- _Data_
--- --- ---

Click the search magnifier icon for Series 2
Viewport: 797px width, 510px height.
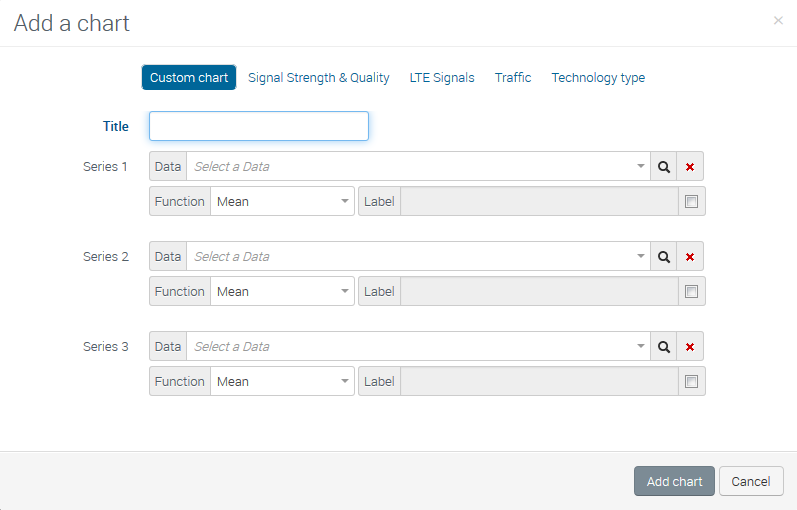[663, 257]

--- --- ---

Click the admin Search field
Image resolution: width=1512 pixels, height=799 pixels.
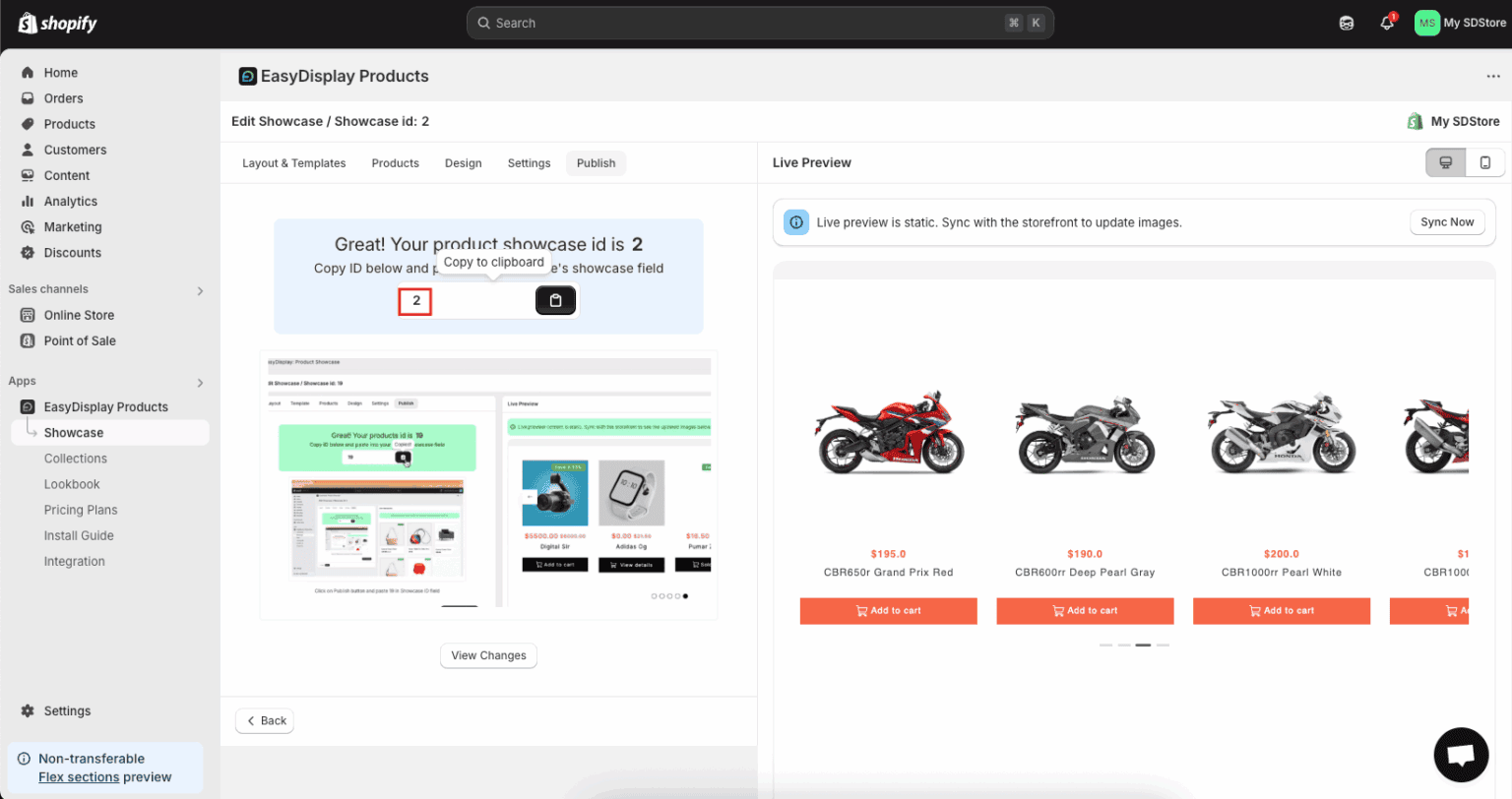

--- --- ---

- _Exercise description_
For the records above, state the number of lines that contain "Click", and provide nothing further.

- _Answer box_
2